▶ ARTICLE:
..............................

MITRE ATT&CK is the most widely used knowledge base of adversary tactics and techniques, and at some point every defender wants to do more with it than click through the web UI. This is part one of a four-part series on working with ATT&CK programmatically in Python — fetching the data, mapping relationships, visualising in the Navigator, and bridging across to MITRE D3FEND. The series uses the official mitreattack-python library on the maintained STIX 2.1 dataset.
Key Takeaways
- MITRE publishes ATT&CK as STIX 2.1 JSON on GitHub. The mitreattack-python library is the supported way to parse and query it.
- Cache the STIX JSON locally — the enterprise dataset is ~30 MB and refetching it on every run is wasteful.
- The library returns STIX objects. Convert them to plain dictionaries with a small recursive helper so they survive JSON serialisation.
- Three object types do most of the work: techniques, groups, and mitigations. Subsequent posts in this series wire them together.
- For one-off analysis, a Jupyter notebook works. For repeatable pipelines, the structure below (loader + analyser + cache directory) keeps things maintainable.
Environment
- Python 3.10+.
- mitreattack-python 3.0 or later.
- Internet access for the initial download of
enterprise-attack.json. - ~100 MB of free disk space for the cache (the optional Mobile and ICS datasets add a similar amount each).
The Problem
Browsing the ATT&CK website is fine for looking up a single technique. The friction starts when you want to ask cross-cutting questions: which techniques are most used by groups that target our sector? Which techniques have no documented mitigations? Which subtechniques cluster under the techniques our SIEM is already catching? Those answers need the data in a form you can query, and that means STIX JSON in memory, not HTML in a browser tab.
The good news is MITRE publishes the data in exactly that form, and ships an official library that hides most of the STIX awkwardness. The structure below is what we use in our internal tooling.
The Solution
Step 1 — Lay out the project
Three files plus a cache directory keep things tidy:
mitre_project/
├── config.py # paths, logging
├── loader.py # download and parse STIX
├── main.py # entry point
└── cache/
└── enterprise-attack.json
Step 2 — Centralise configuration and logging
Even a small script benefits from a logger. print() debugging stops scaling the moment you move beyond one file:
# config.py
import logging
from pathlib import Path
BASE_DIR = Path(__file__).resolve().parent
CACHE_DIR = BASE_DIR / 'cache'
CACHE_DIR.mkdir(exist_ok=True)

..............................

▶ RECORDS:

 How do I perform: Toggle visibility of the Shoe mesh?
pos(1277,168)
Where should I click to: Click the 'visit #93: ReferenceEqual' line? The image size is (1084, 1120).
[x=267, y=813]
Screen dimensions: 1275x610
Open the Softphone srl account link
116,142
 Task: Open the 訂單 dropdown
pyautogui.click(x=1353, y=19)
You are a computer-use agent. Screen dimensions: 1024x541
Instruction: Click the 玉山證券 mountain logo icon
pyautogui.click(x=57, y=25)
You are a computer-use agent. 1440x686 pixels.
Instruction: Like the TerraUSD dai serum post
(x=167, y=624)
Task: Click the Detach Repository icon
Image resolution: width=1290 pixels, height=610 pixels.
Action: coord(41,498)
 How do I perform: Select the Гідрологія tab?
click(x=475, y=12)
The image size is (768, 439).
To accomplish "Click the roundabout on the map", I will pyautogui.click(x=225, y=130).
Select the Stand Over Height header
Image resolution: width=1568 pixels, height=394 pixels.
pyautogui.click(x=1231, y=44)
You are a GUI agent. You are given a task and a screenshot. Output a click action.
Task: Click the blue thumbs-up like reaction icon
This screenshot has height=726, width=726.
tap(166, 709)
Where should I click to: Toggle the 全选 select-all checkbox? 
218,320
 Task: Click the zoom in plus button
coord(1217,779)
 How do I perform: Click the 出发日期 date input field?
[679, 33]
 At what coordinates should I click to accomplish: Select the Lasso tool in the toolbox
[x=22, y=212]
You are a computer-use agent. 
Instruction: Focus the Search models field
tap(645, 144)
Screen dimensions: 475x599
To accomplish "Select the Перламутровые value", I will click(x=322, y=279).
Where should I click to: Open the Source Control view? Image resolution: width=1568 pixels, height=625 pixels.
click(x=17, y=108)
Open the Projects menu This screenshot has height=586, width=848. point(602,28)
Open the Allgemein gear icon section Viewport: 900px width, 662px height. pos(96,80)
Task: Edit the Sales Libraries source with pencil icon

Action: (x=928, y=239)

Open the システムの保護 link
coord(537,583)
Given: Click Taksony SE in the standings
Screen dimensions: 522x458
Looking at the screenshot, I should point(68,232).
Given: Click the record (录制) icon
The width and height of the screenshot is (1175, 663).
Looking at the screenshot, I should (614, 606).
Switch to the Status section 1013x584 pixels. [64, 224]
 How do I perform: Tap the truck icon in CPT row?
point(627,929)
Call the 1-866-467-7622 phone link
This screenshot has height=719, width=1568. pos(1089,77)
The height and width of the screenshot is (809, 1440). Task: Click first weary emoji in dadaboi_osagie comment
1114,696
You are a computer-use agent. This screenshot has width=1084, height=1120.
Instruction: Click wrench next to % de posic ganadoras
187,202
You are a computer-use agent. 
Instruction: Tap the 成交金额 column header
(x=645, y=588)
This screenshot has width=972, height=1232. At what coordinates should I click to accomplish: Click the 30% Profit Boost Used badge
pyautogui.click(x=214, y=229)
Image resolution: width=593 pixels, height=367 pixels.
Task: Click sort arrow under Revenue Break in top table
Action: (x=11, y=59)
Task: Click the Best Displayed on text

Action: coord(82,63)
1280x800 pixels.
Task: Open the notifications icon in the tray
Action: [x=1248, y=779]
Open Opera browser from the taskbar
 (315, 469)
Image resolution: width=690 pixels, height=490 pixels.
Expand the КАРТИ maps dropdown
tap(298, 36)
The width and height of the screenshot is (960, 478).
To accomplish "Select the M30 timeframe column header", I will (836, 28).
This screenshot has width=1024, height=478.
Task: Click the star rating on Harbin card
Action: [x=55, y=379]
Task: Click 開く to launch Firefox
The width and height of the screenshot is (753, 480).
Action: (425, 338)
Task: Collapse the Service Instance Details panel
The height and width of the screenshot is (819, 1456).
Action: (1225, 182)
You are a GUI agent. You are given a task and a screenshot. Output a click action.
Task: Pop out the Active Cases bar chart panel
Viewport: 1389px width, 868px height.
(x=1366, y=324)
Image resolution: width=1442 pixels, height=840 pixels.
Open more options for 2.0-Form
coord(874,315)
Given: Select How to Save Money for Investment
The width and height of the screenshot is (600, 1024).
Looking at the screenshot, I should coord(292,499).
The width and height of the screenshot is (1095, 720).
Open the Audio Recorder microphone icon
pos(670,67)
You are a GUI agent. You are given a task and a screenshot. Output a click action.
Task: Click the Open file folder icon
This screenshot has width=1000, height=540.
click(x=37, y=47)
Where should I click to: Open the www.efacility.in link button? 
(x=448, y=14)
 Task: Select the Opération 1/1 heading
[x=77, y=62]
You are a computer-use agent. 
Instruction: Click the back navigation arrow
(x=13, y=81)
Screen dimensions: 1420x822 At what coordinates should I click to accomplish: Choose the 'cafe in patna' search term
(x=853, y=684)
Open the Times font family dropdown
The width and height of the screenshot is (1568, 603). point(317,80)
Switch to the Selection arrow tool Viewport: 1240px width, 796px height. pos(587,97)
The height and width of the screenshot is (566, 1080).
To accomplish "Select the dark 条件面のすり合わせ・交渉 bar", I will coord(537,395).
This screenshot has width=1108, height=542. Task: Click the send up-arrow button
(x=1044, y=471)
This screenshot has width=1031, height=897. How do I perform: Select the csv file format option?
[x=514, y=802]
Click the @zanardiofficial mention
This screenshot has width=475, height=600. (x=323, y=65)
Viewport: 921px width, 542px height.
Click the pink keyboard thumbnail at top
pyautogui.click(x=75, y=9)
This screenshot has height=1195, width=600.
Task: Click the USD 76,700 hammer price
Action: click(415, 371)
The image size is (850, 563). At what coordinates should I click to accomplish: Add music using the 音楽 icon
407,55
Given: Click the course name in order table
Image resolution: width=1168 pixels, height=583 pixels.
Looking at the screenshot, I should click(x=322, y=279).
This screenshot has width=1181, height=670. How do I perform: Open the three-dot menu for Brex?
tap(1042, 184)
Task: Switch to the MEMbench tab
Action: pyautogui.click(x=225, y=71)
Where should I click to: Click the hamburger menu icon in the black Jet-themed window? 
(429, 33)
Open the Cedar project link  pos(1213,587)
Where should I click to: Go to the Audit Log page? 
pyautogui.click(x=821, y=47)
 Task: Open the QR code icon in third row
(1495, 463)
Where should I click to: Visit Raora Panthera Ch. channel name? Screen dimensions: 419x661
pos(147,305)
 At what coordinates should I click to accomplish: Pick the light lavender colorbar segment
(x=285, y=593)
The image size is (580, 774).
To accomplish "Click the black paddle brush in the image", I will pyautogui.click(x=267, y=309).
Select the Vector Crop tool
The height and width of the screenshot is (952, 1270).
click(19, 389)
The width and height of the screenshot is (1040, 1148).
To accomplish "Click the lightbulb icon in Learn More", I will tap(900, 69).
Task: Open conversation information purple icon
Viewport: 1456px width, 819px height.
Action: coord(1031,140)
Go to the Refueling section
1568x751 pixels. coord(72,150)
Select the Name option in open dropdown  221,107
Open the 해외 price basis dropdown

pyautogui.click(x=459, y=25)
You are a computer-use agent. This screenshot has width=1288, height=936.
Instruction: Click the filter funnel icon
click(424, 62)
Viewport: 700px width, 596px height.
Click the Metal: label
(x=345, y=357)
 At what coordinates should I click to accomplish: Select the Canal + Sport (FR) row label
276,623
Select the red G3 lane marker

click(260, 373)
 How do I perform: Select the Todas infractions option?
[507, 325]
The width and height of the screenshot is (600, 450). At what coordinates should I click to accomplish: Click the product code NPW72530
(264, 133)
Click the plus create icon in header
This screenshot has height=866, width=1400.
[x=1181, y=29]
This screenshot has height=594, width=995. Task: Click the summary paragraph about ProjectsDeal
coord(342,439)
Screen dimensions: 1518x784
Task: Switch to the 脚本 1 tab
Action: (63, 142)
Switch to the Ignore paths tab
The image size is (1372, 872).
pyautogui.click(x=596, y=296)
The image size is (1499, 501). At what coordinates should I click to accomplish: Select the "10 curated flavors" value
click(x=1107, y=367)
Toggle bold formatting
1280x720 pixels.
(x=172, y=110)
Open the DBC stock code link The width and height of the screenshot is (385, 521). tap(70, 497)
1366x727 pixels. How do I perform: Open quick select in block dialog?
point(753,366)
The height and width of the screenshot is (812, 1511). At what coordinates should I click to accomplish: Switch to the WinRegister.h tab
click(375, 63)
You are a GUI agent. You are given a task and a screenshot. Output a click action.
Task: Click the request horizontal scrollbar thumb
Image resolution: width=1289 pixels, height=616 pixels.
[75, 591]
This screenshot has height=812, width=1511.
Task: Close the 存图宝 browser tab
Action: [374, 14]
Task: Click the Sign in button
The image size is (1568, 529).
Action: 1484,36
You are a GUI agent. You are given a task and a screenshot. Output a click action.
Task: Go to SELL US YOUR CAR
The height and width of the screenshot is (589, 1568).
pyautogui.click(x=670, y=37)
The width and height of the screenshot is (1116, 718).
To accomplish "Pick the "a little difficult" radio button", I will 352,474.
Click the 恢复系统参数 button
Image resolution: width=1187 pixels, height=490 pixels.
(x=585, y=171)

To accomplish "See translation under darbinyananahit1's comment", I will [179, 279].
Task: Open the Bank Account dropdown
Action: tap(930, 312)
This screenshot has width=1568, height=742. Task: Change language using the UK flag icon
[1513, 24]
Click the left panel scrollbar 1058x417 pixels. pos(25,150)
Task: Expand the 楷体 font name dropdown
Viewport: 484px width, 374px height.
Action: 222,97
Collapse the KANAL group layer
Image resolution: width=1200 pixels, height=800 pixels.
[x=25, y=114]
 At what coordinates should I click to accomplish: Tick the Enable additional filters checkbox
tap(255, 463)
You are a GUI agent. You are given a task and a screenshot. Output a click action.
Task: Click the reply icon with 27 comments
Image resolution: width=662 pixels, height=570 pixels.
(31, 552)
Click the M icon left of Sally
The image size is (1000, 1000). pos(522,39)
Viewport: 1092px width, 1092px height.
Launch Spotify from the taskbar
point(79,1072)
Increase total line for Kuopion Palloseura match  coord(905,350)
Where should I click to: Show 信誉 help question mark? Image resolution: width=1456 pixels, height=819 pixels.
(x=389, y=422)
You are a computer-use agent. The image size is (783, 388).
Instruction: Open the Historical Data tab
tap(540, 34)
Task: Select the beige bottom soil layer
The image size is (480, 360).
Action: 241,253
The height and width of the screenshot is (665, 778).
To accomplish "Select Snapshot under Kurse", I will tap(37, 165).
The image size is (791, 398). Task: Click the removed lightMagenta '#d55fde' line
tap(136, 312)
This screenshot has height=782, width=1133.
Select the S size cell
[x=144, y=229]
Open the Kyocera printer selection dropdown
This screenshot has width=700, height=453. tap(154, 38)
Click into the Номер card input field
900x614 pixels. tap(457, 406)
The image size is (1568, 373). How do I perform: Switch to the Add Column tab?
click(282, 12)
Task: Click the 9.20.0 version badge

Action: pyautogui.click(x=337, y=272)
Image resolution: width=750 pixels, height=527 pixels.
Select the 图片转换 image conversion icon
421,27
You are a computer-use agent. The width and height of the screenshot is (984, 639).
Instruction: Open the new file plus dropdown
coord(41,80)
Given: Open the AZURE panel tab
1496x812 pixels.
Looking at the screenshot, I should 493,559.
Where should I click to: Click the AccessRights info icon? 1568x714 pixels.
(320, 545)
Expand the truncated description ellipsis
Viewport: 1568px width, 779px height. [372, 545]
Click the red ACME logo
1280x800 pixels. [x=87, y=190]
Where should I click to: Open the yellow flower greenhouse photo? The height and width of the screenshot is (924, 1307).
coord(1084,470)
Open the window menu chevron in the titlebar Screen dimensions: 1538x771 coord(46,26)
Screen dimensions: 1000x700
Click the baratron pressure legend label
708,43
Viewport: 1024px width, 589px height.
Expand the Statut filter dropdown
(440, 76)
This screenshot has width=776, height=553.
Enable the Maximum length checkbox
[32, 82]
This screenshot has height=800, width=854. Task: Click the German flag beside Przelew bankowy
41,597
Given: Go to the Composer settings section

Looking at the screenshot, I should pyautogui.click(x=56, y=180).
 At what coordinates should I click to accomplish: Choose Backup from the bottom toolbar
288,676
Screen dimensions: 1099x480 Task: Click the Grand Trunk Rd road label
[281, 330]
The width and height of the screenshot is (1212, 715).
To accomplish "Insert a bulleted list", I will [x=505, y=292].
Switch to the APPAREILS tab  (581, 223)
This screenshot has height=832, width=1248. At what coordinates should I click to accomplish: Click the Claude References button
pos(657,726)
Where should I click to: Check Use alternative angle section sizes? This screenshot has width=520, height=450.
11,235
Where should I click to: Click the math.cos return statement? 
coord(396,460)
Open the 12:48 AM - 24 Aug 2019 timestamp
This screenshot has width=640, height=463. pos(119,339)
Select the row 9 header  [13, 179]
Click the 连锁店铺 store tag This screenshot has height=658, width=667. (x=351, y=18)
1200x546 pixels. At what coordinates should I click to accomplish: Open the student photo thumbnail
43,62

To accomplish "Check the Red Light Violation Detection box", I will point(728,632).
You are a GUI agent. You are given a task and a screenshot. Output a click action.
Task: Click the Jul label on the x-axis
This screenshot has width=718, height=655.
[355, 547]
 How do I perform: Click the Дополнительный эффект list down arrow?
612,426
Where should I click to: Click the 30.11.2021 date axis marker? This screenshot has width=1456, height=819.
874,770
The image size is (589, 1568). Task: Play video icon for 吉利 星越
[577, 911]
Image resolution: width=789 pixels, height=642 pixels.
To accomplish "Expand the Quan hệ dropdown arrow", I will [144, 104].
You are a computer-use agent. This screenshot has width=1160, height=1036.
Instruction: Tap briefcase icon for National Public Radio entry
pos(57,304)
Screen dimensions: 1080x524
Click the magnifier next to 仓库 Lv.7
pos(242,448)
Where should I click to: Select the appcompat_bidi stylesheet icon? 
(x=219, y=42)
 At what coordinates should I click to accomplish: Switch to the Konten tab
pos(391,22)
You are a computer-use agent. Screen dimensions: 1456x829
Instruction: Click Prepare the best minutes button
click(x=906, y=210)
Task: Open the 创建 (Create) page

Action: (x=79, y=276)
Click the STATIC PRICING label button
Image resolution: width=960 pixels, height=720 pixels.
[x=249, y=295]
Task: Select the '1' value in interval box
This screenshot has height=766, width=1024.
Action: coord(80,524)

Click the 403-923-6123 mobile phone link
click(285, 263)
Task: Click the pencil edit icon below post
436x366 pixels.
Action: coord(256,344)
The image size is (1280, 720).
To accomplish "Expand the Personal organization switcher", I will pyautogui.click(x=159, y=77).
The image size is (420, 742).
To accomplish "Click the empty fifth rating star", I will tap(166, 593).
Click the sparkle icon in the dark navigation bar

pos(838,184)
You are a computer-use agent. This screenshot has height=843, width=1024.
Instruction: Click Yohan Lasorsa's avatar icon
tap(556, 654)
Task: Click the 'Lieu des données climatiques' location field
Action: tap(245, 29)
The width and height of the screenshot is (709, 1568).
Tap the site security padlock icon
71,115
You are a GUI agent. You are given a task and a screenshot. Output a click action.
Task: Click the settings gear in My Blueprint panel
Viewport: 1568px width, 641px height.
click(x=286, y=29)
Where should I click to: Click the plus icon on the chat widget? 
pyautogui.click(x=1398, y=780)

..............................

▶ SHORT TASK A:
Duplicate the portion of the ATT&CK article starting with "Environment" and going on through "our internal tooling.".
▶ SHORT TASK B:
Finish out the next part of the ATT&CK article from where it stops.

▶ TASK RESPONSE A:
Environment
- Python 3.10+.
- mitreattack-python 3.0 or later.
- Internet access for the initial download of
enterprise-attack.json. - ~100 MB of free disk space for the cache (the optional Mobile and ICS datasets add a similar amount each).
The Problem
Browsing the ATT&CK website is fine for looking up a single technique. The friction starts when you want to ask cross-cutting questions: which techniques are most used by groups that target our sector? Which techniques have no documented mitigations? Which subtechniques cluster under the techniques our SIEM is already catching? Those answers need the data in a form you can query, and that means STIX JSON in memory, not HTML in a browser tab.
The good news is MITRE publishes the data in exactly that form, and ships an official library that hides most of the STIX awkwardness. The structure below is what we use in our internal tooling.

▶ TASK RESPONSE B:
STIX_PATH = CACHE_DIR / 'enterprise-attack.json'
def setup_logging() -> None:
logging.basicConfig(
level=logging.INFO,
format='%(asctime)s %(name)s %(levelname)s %(message)s',
)
Step 3 — Download and cache the STIX feed
MITRE publishes the canonical files at raw.githubusercontent.com/mitre/cti. Cache locally; re-download on demand:
# loader.py
import json
import logging
import requests
from mitreattack.stix20 import MitreAttackData
from config import STIX_PATH
logger = logging.getLogger(__name__)
STIX_URL = ('https://raw.githubusercontent.com/mitre/cti/'
'master/enterprise-attack/enterprise-attack.json')
def fetch_stix(force: bool = False) -> None:
if STIX_PATH.exists() and not force:
logger.info('STIX cache present at %s', STIX_PATH)
return
logger.info('Downloading STIX from %s', STIX_URL)
resp = requests.get(STIX_URL, timeout=60)
resp.raise_for_status()
STIX_PATH.write_text(resp.text, encoding='utf-8')
def load_attack() -> MitreAttackData:
fetch_stix()
return MitreAttackData(str(STIX_PATH))
Step 4 — Convert STIX objects to plain dictionaries
The library returns rich STIX objects that do not serialise to JSON cleanly. A short recursive helper handles the conversion once and for all:
def to_dict(obj):
if hasattr(obj, 'serialize'):
return json.loads(obj.serialize())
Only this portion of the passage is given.